It took 11 accidents involving the freshly launched 458 Italia with five of them being ruined by fire, and a whole lot of media attention from the internet, for Ferrari to finally investigate the issue and announce a total recall on their latest supercar.
Being that Ferrari considers itself as something out of this world that is not subject to the same unwritten rules as the rest of the automakers, the company did not publish a broadly available press release to inform the media, and consequently, the public, about a problematic product that puts at a fiery risk the lives of its clients. Instead, the Italian brand simply answered questions to individual media outlets such as CNN through its spokespersons.
According to CNN, Ferrari’s investigators discovered “defects in the bonding adhesive used to attach the heat-shield to the wheel arch in each of the five cars” that caught fire. Since the heat-shield is used to shelter the wheel arch housing from the exhaust pipe, if the glue dissolves, then the housing is exposed to extremely high temperatures and can catch on fire.
However, the Italian company claims that it takes a combination of extreme conditions to actually cause a fire.
“Heavy usage of the car, such as driving very fast down a twisty road or up a mountain, will increase the temperature inside the engine bay,” the Ferrari spokeswoman said. (And we all know that everyone buys a Ferrari to cruise at 50mph on the highway…)
“If that is combined with extremely high ambient temperatures, which has been the case throughout Europe especially this summer, then this will cause the defamation of the wheel arch, bringing it closer to the exhaust and causing the car to smoke or ignite.”

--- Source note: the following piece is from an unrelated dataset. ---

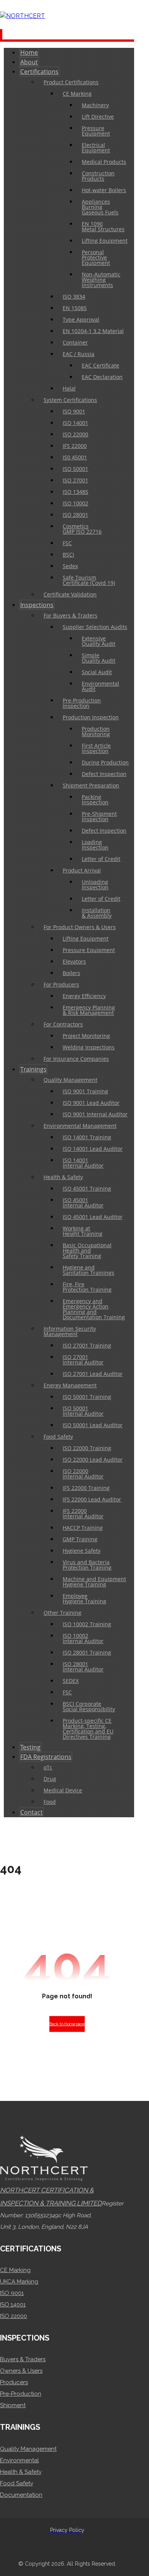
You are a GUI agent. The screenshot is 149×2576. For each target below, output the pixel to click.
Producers (14, 2382)
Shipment (13, 2405)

The company told the news site that it plans to recall and examine all 1,148 cars produced up to July 30 this year. The five fire-related incidents have occurred in the U.S., Britain, France, Switzerland and China.
“We’re contacting clients across the world to get them to bring their cars back to the dealers so we can check the wheel arch,” the spokesperson said. “If necessary we will replace the heat-shield with a new heat-shield that is riveted to the wheel arch rather than attached with the adhesive.”